When the April edition of Bon Appétit arrived in my mailbox the beautiful Lemon-Raspberry cupcakes on the cover, immediately grabbed my attention.

I admit that I'm a sucker for most anything lemon. It's my preferred flavor for desserts. I'll never fight ya for chocolate anything but lemon? Oh yeah, I'll go to great lengths to enjoy some lemon goodness. Luckily most people in my circle prefer the chocolate so I don't have to throw down very often ;-)

The full recipe that was featured on the cover called for adding a dollop of raspberry jam in with the batter before baking. That was a deal-breaker for me since I've never successfully accomplished this. Usually the jam ends up sinking to the bottom during cooking and sticking to the wrapper even when I layer it in the middle or the top.

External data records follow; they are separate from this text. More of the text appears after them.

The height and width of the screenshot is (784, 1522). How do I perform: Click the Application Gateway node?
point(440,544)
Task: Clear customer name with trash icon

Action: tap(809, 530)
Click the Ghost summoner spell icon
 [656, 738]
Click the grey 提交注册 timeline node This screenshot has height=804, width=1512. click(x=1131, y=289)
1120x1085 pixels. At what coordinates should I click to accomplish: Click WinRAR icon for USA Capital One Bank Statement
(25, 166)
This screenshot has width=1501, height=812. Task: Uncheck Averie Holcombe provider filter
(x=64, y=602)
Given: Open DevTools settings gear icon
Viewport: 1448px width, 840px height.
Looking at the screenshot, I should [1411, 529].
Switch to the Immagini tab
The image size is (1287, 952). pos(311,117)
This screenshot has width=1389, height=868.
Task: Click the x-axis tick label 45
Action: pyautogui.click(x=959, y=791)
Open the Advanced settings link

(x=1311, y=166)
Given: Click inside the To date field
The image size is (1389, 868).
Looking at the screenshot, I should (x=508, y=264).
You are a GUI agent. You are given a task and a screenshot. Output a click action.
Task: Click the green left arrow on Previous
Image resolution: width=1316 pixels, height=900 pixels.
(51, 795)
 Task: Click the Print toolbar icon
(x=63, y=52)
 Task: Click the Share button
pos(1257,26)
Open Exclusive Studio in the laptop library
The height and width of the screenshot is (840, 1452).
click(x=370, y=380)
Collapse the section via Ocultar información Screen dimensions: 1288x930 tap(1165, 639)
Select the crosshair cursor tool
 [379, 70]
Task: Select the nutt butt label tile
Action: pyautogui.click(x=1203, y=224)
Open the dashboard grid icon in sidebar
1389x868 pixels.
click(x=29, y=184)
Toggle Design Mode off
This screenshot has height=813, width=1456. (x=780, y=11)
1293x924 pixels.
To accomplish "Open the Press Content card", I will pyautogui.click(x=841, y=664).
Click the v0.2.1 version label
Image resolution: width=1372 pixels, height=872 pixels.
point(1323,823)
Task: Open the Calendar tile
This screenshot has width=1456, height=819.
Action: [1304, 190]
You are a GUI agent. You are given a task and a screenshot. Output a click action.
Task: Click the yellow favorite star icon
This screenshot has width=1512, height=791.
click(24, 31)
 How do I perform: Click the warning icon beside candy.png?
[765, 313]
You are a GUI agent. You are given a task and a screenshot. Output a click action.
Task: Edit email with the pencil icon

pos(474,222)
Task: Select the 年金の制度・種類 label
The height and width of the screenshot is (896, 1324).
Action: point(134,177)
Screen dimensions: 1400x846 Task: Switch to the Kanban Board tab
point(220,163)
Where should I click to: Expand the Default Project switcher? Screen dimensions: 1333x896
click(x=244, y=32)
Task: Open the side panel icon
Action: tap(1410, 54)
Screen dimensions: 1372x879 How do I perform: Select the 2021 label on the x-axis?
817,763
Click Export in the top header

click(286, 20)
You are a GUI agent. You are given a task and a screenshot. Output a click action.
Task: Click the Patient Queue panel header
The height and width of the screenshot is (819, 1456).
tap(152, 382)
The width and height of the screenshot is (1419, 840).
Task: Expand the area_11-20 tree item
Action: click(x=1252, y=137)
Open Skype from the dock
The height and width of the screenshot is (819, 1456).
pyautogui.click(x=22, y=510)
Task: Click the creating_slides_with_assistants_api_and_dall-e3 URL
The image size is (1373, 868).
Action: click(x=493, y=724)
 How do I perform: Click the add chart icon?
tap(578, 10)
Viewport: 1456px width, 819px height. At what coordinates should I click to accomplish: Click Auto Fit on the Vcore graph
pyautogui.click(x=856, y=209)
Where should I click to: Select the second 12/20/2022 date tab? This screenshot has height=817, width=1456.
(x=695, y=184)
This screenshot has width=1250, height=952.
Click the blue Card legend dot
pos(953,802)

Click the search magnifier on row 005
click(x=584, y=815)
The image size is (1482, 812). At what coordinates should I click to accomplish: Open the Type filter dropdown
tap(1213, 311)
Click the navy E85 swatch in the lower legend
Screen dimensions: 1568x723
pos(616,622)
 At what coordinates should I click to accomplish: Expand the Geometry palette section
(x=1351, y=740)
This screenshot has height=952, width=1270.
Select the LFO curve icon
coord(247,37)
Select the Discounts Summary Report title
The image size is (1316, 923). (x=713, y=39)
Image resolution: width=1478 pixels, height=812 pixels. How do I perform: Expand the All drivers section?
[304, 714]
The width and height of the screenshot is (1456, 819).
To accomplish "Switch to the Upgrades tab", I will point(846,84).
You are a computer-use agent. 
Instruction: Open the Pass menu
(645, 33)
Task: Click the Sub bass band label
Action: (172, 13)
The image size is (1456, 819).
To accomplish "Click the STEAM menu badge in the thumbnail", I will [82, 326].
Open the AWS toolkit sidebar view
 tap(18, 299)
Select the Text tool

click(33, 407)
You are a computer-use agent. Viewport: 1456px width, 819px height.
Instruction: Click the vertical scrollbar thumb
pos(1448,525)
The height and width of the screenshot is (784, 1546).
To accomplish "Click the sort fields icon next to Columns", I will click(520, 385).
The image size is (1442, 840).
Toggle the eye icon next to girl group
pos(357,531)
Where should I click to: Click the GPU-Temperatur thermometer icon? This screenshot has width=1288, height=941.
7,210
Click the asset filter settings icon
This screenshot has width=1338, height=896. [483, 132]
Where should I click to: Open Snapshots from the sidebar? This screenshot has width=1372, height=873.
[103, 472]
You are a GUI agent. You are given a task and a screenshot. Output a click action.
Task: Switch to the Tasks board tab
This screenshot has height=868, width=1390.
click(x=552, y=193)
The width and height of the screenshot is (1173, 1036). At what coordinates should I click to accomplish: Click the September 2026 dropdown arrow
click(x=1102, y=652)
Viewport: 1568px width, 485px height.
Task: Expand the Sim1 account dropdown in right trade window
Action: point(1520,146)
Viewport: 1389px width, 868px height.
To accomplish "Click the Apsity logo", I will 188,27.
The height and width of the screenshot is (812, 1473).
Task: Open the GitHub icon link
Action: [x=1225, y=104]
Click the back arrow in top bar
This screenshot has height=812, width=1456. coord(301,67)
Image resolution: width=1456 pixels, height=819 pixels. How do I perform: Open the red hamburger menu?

Instead, I omitted the raspberry jam altogether and just made the lemon cake part and the glaze :) Instead of Lemon-Raspberry Cupcakes a lá Bon Appetít, I ended up with Glazed Lemon Cupcakes a lá The Repressed Pastry Chef :)

Glazed Lemon Cupcakes
adapted from Bon Appétit

3/4 cup (1 1/2 sticks) unsalted butter, room temperature
3 cups powdered sugar, divided
4 1/2 teaspoons finely grated lemon peel, divided
2 large eggs
1 1/4 cups self-rising flour
1/4 cup buttermilk
4 tablespoons fresh lemon juice, divided

Preheat oven to 350°F. Line 12 muffin cups with paper liners. Using electric mixer, beat butter, 1 1/2 cups powdered sugar, and 3 teaspoons lemon peel in large bowl until blended, then beat until fluffy and pale yellow. Add eggs 1 at a time, beating to blend after each addition. Beat in half of flour. Add buttermilk and 2 tablespoons lemon juice; beat to blend. Beat in remaining flour.

Drop 2 rounded tablespoons of batter into each muffin liner.

Bake cupcakes until tester inserted halfway into centers comes out clean, about 23 minutes. Cool cupcakes in pan on rack.

Meanwhile to make the glaze, whisk remaining 1 1/2 cups powdered sugar, 2 tablespoons lemon juice, and 1 1/2 teaspoons lemon peel in small bowl. Separate half the icing into a second bowl. To the first bowl add yellow gel or powder icing color. To the second bowl add pink gel or powder icing color. Spoon the pink glaze over 6 cupcakes. Spoon the yellow glaze over the remaining cupcakes. Let stand until glaze sets, about 30 minutes.